Bodies in the Streets: Responses to the Threat of Mass Starvation in the Early Republic
Pierre Fuller, University of Manchester, United Kingdom

When refugee corpses began appearing in Beijing alleyways in 1920, north China faced the prospect of death on a scale unseen since the horrific 1870s famine: upwards of thirty million people pushed to starvation by drought-induced dearth across five provinces. But "just" 500,000 people would perish before the rains of 1921, a humanitarian feat that has been overwhelmingly credited in the literature to missionaries and joint native and foreign "international" societies drawing funds from as far away as Manila and New York.
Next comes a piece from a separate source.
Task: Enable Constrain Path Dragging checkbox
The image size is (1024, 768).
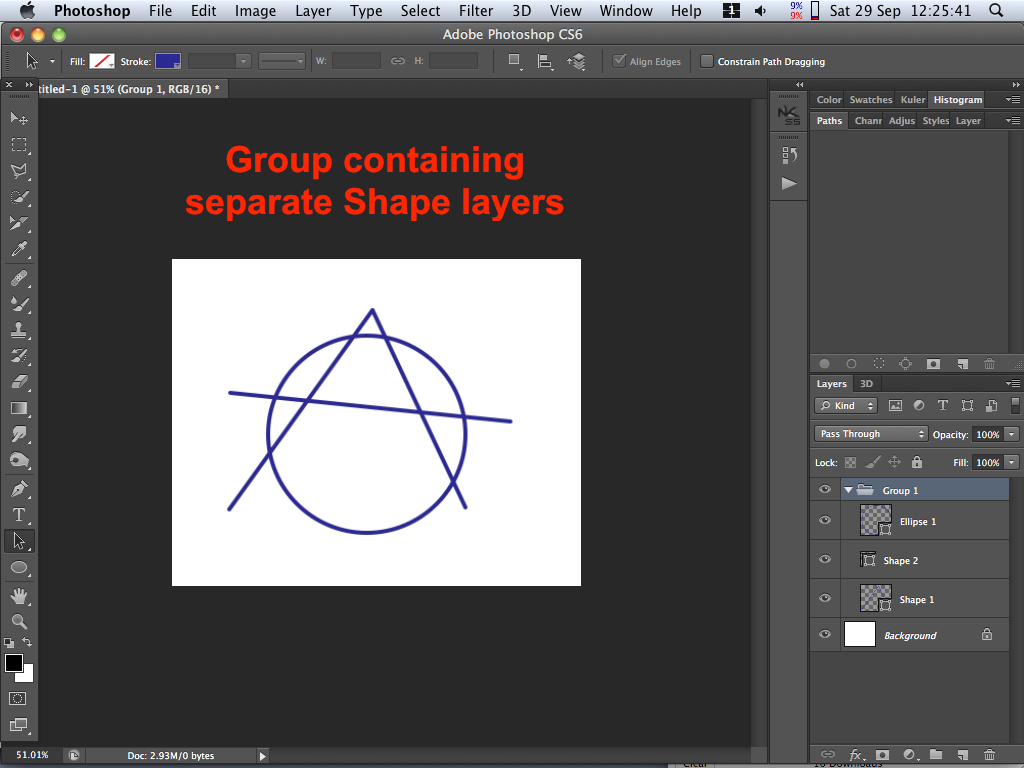Action: (x=707, y=61)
Famine had struck, no less, during the intense intellectual soul-searching of the May Fourth era and, in contrast with the late Qing stress on female victims (what Kathyrn Edgerton-Tarpley has called the "feminization of famine" in the 1870s), the favored depiction of victims in 1920 relief advertisements and political cartoons was the famished male, suggestive of a passive and impotent Chinese state in the face of foreign interventions and a comatose cultural inheritance. But Republican news dailies and gazetteers record considerable relief activity in 1920-21 operating along parallel social channels to those of China’s emergent cosmopolitan citizenry, from county and prefectural-level relief societies to military men acting in official and charitable capacities in what were surprisingly coordinated warlord regimes; native-place associations; and relief along Buddhist monastic networks. Shedding light on this unsung relief activity reveals surprising diversity to civic mobilization in this period of political and cultural transition–that is, continuities amid ruptures, Qing-era humanitarian legacies that continued to inform social actors well into the Republic.